• [Passage provided]
* * * * * * * * *
Import GPU: Python Programming With CUDA

February 25, 2025

Every few years or so, a development in computing results in a sea change and a need for specialized workers to take advantage of the new technology. Whether that’s COBOL in the 60s and 70s, HTML in the 90s, or SQL in the past decade or so, there’s always something new to learn in the computing world. The introduction of graphics processing units (GPUs) for general-purpose computing is perhaps the most important recent development for computing, and if you want to develop some new Python skills to take advantage of the modern technology take a look at this introduction to CUDA which allows developers to use Nvidia GPUs for general-purpose computing.

Of course CUDA is a proprietary platform and requires one of Nvidia’s supported graphics cards to run, but assuming that barrier to entry is met it’s not too much more effort to use it for non-graphics tasks. The guide takes a closer look at the open-source library PyTorch which allows a Python developer to quickly get up-to-speed with the features of CUDA that make it so appealing to researchers and developers in artificial intelligence, machine learning, big data, and other frontiers in computer science. The guide describes how threads are created, how they travel along within the GPU and work together with other threads, how memory can be managed both on the CPU and GPU, creating CUDA kernels, and managing everything else involved largely through the lens of Python.

Getting started with something like this is almost a requirement to stay relevant in the fast-paced realm of computer science, as machine learning has taken center stage with almost everything related to computers these days. It’s worth noting that strictly speaking, an Nvidia GPU is not required for GPU programming like this; AMD has a GPU computing platform called ROCm but despite it being open-source is still behind Nvidia in adoption rates and arguably in performance as well. Some other learning tools for GPU programming we’ve seen in the past include this puzzle-based tool which illustrates some of the specific problems GPUs excel at.

17 thoughts on “Import GPU: Python Programming With CUDA”

azeem says:

February 25, 2025 at 10:23 pm

this is cool but just learn openCL. works on alot more compute devices and is much more performant. i like python because it’s simple but openCL is faster.

Report comment

Reply
1. azeem says:
  
  February 25, 2025 at 10:24 pm
  
  plus you can do things like run code on fpgas 😊 via openCL or even make algorithm specific hardware accelerators.
  
  Report comment
  
  Reply
2. eriklscott says:
  
  February 26, 2025 at 6:33 am
  
  Please, please do NOT interpret this as a flame. This is a genuine question from someone who doesn’t know a whole lot but who does work in an “HPC-adjacent” job.
* * * * * * * * *
• [Given data]
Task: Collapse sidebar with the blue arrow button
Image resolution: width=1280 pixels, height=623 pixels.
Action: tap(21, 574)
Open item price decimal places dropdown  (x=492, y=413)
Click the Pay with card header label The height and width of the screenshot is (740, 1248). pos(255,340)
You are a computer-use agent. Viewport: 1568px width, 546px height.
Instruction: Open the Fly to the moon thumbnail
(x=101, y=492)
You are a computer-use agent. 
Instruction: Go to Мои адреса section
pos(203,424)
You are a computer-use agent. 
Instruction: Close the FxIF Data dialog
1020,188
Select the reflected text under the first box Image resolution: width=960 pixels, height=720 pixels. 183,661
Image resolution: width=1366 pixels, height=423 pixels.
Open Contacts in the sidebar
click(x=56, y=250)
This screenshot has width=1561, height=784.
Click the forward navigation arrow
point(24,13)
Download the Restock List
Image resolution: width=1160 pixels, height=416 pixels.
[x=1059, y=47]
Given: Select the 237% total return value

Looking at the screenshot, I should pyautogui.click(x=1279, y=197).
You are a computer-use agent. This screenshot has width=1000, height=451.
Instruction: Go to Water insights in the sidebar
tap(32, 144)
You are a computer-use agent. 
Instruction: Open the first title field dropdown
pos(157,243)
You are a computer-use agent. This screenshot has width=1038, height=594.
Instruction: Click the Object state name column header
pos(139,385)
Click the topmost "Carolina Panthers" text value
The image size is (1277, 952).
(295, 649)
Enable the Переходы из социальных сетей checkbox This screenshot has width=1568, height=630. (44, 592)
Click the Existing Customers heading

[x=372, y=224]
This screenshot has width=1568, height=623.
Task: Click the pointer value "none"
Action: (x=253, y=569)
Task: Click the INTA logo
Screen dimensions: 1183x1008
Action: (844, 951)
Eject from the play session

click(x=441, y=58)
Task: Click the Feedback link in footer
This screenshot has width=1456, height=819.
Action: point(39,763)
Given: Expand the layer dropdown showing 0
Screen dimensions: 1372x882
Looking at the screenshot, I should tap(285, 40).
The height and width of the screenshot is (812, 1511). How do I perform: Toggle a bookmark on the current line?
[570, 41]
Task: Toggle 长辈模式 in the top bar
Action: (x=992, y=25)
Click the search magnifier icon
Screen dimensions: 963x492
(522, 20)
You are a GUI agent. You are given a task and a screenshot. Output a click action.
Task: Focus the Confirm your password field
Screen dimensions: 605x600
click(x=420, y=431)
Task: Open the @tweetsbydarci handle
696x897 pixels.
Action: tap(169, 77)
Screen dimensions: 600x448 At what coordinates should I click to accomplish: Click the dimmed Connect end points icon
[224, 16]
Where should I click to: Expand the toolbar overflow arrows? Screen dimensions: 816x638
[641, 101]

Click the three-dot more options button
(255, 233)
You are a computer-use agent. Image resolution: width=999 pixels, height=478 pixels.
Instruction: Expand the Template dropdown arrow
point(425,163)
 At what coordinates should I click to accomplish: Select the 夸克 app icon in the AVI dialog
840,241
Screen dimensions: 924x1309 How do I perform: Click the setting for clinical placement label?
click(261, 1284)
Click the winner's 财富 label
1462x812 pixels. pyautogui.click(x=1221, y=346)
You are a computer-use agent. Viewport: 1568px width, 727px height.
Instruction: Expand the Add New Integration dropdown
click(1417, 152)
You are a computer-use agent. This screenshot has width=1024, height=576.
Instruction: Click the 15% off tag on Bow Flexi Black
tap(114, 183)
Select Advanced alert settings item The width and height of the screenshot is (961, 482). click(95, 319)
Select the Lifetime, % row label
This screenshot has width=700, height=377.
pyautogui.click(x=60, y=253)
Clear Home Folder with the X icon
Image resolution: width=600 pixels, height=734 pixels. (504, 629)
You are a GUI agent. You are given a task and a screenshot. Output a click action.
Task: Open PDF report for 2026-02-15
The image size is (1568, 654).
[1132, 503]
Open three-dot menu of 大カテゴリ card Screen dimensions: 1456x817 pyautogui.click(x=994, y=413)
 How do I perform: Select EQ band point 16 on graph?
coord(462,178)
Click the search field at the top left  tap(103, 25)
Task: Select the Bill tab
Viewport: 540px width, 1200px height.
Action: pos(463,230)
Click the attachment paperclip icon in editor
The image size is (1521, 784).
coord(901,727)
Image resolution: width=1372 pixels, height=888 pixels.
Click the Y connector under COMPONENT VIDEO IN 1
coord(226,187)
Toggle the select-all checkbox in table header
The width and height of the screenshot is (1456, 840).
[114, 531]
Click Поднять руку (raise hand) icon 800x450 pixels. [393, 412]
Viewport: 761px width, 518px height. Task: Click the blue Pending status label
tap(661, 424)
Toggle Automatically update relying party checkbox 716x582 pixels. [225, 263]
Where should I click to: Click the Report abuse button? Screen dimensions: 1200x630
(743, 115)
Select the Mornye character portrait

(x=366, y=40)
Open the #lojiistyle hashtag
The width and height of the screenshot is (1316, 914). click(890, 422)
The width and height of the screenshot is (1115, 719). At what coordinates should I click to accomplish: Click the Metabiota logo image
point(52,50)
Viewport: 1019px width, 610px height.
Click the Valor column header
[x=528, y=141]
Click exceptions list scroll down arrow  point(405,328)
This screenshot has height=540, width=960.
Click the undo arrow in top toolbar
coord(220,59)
* * * * * * * * *
• [Task list]
1: List the earlier technologies that the CUDA article gives as examples of past sea changes in computing, along with the period it assigns to each.
2: Carry on the CUDA article's comment thread, starting right after its last sentence.

• [Task-by-task outputs]
1: COBOL (the 60s and 70s), HTML (the 90s), SQL (the past decade or so)

2:
  How does the future look for openCL? It seems like the only thing AMD wants to talk about is ROCm. Apple dropped openCL support, likely for nefarious reasons – I suspect to break code portability to Linux. On the other hand, does ROCm rely on openCL underneath? Yes, I searched (grin) but I’m seeing inconsistent answers. New versions of openCL are definitely being released.
  
  The national labs have bought a whole lot of AMD nodes and it seems all they talk about is ROCm.
  
  Report comment
  
  Reply
  1. M says:
    
    February 26, 2025 at 8:40 am
    
    rusticl is the future
    
    Report comment
    
    Reply
    1. Yeshua Watson says:
      
      February 27, 2025 at 8:52 am
      
      You might be right here. Rusticl is the only implementation really working towards a universal applicability. Given the drive to move the ML to the mobile silicon, this has the best opportunity to become the new OpenGL like interface for developers. To give an answer to the OP, OpenCL is alive and well.
      
      Report comment
      
      Reply
      1. eriklscott says:
        
        February 27, 2025 at 9:51 am
        
        Thanks! Looks like I’ll need to take a look at it. It would be funny if openCL was the thing that drives me to rust. :-) :-)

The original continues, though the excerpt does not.